Reencontrei esta ideia de reconhecimento em Hermann Hesse. O narrador de O Jogo das Contas de Vidro conta uma experiência da personagem Knecht, que envolve:
a) a ideia convencional da Primavera (estação do ano que sucede ao Inverno e antecede o Verão);
b) uma composição de Schubert ("Die Linden Lüfte sind erwacht") sobre esta transformação sazonal, vista de um ponto de vista espiritual e estético;
c) a percepção individual e física de Knecht do fenómeno (através da visão, do olfacto, do tacto, da audição).
Subitamente, a personagem do romance de Hesse compreende o inteiro alcance da música de Schubert - e reconhece, de modo cósmico e sublime, o sentido inteiro desta metamorfose regeneradora que em Fevereiro ou Março exprimentou in vivo.
[Curiosamente, o narrador defende a intransmissibilidade desta experiência; sustenta, em alternativa, a possibilidade de a comunicar. Estes dois conceitos - transmitir, comunicar - reúnem-se, em minha opinião, no exercício estético da leitura/interpretação.]

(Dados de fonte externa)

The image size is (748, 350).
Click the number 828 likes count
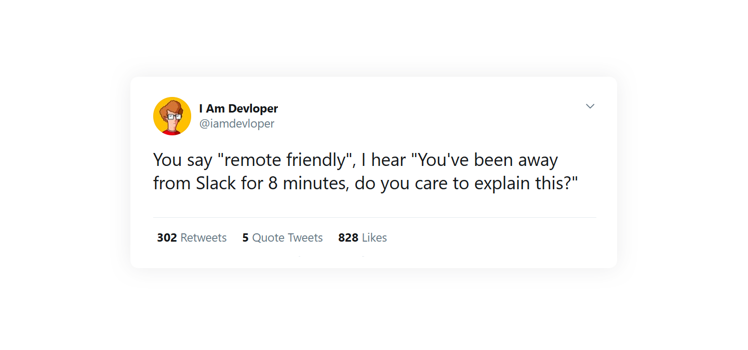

Os gregos inventaram, também, uma bela palavra que, muito a montante deste meu rio retórico, compreendia já a essência (literária e outra) de reconhecimento: reminiscência. Em termos brutalmente sucintos, reminiscência representa esta ideia de, um dia, no passado anterior à nossa existência, termos estado em contacto com a Beleza, a Verdade, a Pureza. Mais tarde, ocorrem episódios na nossa vida real em que, por instantes, ascendemos a patamares de plenitude. Vibram então, em nós, cordas familiares. Uma espécie de música, digamos assim, preenche esses momentos elevados. E nós reconhecemo-la, reconhecidos.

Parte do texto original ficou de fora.